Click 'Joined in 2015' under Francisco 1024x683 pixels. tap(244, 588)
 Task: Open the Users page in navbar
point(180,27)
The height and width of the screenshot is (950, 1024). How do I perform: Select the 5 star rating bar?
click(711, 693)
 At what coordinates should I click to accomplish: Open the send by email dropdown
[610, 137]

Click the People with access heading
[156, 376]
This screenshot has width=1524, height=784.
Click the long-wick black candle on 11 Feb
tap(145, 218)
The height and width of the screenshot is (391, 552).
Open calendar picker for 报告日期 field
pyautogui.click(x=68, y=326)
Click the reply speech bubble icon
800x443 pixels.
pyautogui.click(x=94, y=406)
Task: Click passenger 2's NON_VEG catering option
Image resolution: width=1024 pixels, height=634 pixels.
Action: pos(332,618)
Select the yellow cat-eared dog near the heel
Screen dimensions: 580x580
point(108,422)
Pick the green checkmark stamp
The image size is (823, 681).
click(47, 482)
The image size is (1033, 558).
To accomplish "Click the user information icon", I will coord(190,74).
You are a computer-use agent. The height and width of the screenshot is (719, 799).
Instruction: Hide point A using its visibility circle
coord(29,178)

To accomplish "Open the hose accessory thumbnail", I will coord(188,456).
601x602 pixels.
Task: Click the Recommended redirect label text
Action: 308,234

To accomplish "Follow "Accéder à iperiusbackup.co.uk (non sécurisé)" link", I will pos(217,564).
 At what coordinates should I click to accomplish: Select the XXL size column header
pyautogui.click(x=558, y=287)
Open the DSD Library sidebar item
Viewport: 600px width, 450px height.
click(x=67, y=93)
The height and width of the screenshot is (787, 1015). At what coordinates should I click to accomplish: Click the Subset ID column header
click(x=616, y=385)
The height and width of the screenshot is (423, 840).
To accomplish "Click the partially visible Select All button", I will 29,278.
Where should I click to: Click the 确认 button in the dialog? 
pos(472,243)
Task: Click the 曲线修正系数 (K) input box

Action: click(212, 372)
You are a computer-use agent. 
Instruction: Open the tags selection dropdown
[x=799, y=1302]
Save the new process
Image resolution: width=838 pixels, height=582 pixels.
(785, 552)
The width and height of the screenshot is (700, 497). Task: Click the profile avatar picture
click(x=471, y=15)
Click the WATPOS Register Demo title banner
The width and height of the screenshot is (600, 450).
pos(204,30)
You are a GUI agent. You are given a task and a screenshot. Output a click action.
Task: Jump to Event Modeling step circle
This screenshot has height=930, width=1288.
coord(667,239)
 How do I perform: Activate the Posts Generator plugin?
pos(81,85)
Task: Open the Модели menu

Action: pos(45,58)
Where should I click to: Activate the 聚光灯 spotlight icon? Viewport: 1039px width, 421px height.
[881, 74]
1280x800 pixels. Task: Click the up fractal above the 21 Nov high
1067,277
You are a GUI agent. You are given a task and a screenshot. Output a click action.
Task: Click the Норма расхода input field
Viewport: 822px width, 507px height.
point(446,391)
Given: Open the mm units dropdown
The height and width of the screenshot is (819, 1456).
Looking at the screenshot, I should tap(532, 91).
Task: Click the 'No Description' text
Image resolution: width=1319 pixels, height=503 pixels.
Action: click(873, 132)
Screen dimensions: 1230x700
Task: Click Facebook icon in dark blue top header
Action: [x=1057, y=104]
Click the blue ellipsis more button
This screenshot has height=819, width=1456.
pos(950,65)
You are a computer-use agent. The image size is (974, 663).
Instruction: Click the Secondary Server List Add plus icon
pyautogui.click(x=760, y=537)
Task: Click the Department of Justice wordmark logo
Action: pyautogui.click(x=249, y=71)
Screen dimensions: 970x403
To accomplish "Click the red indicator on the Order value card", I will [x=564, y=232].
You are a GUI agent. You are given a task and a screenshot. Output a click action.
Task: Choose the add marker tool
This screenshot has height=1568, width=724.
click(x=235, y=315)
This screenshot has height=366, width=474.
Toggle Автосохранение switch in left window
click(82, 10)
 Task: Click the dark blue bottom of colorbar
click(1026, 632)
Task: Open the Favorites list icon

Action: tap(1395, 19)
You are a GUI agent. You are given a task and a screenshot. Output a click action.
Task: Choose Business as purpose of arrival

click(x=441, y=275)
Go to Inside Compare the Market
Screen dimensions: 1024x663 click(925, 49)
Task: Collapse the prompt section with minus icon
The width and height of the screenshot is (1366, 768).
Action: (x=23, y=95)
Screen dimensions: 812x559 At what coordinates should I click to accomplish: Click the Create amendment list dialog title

**Aim of the task**
Give every line of the entries above as a JSON list of strings, one string per line, with blank lines omitted.

**The response**
[
  "Click 'Joined in 2015' under Francisco 1024x683 pixels. tap(244, 588)",
  " Task: Open the Users page in navbar",
  "point(180,27)",
  "The height and width of the screenshot is (950, 1024). How do I perform: Select the 5 star rating bar?",
  "click(711, 693)",
  " At what coordinates should I click to accomplish: Open the send by email dropdown",
  "[610, 137]",
  "Click the People with access heading",
  "[156, 376]",
  "This screenshot has width=1524, height=784.",
  "Click the long-wick black candle on 11 Feb",
  "tap(145, 218)",
  "The height and width of the screenshot is (391, 552).",
  "Open calendar picker for 报告日期 field",
  "pyautogui.click(x=68, y=326)",
  "Click the reply speech bubble icon",
  "800x443 pixels.",
  "pyautogui.click(x=94, y=406)",
  "Task: Click passenger 2's NON_VEG catering option",
  "Image resolution: width=1024 pixels, height=634 pixels.",
  "Action: pos(332,618)",
  "Select the yellow cat-eared dog near the heel",
  "Screen dimensions: 580x580",
  "point(108,422)",
  "Pick the green checkmark stamp",
  "The image size is (823, 681).",
  "click(47, 482)",
  "The image size is (1033, 558).",
  "To accomplish \"Click the user information icon\", I will coord(190,74).",
  "You are a computer-use agent. The height and width of the screenshot is (719, 799).",
  "Instruction: Hide point A using its visibility circle",
  "coord(29,178)",
  "To accomplish \"Open the hose accessory thumbnail\", I will coord(188,456).",
  "601x602 pixels.",
  "Task: Click the Recommended redirect label text",
  "Action: 308,234",
  "To accomplish \"Follow \"Accéder à iperiusbackup.co.uk (non sécurisé)\" link\", I will pos(217,564).",
  " At what coordinates should I click to accomplish: Select the XXL size column header",
  "pyautogui.click(x=558, y=287)",
  "Open the DSD Library sidebar item",
  "Viewport: 600px width, 450px height.",
  "click(x=67, y=93)",
  "The height and width of the screenshot is (787, 1015). At what coordinates should I click to accomplish: Click the Subset ID column header",
  "click(x=616, y=385)",
  "The height and width of the screenshot is (423, 840).",
  "To accomplish \"Click the partially visible Select All button\", I will 29,278.",
  "Where should I click to: Click the 确认 button in the dialog? ",
  "pos(472,243)",
  "Task: Click the 曲线修正系数 (K) input box",
  "Action: click(212, 372)",
  "You are a computer-use agent. ",
  "Instruction: Open the tags selection dropdown",
  "[x=799, y=1302]",
  "Save the new process",
  "Image resolution: width=838 pixels, height=582 pixels.",
  "(785, 552)",
  "The width and height of the screenshot is (700, 497). Task: Click the profile avatar picture",
  "click(x=471, y=15)",
  "Click the WATPOS Register Demo title banner",
  "The width and height of the screenshot is (600, 450).",
  "pos(204,30)",
  "You are a GUI agent. You are given a task and a screenshot. Output a click action.",
  "Task: Jump to Event Modeling step circle",
  "This screenshot has height=930, width=1288.",
  "coord(667,239)",
  " How do I perform: Activate the Posts Generator plugin?",
  "pos(81,85)",
  "Task: Open the Модели menu",
  "Action: pos(45,58)",
  "Where should I click to: Activate the 聚光灯 spotlight icon? Viewport: 1039px width, 421px height.",
  "[881, 74]",
  "1280x800 pixels. Task: Click the up fractal above the 21 Nov high",
  "1067,277",
  "You are a GUI agent. You are given a task and a screenshot. Output a click action.",
  "Task: Click the Норма расхода input field",
  "Viewport: 822px width, 507px height.",
  "point(446,391)",
  "Given: Open the mm units dropdown",
  "The height and width of the screenshot is (819, 1456).",
  "Looking at the screenshot, I should tap(532, 91).",
  "Task: Click the 'No Description' text",
  "Image resolution: width=1319 pixels, height=503 pixels.",
  "Action: click(873, 132)",
  "Screen dimensions: 1230x700",
  "Task: Click Facebook icon in dark blue top header",
  "Action: [x=1057, y=104]",
  "Click the blue ellipsis more button",
  "This screenshot has height=819, width=1456.",
  "pos(950,65)",
  "You are a computer-use agent. The image size is (974, 663).",
  "Instruction: Click the Secondary Server List Add plus icon",
  "pyautogui.click(x=760, y=537)",
  "Task: Click the Department of Justice wordmark logo",
  "Action: pyautogui.click(x=249, y=71)",
  "Screen dimensions: 970x403",
  "To accomplish \"Click the red indicator on the Order value card\", I will [x=564, y=232].",
  "You are a GUI agent. You are given a task and a screenshot. Output a click action.",
  "Task: Choose the add marker tool",
  "This screenshot has height=1568, width=724.",
  "click(x=235, y=315)",
  "This screenshot has height=366, width=474.",
  "Toggle Автосохранение switch in left window",
  "click(82, 10)",
  " Task: Click the dark blue bottom of colorbar",
  "click(1026, 632)",
  "Task: Open the Favorites list icon",
  "Action: tap(1395, 19)",
  "You are a GUI agent. You are given a task and a screenshot. Output a click action.",
  "Task: Choose Business as purpose of arrival",
  "click(x=441, y=275)",
  "Go to Inside Compare the Market",
  "Screen dimensions: 1024x663 click(925, 49)",
  "Task: Collapse the prompt section with minus icon",
  "The width and height of the screenshot is (1366, 768).",
  "Action: (x=23, y=95)",
  "Screen dimensions: 812x559 At what coordinates should I click to accomplish: Click the Create amendment list dialog title"
]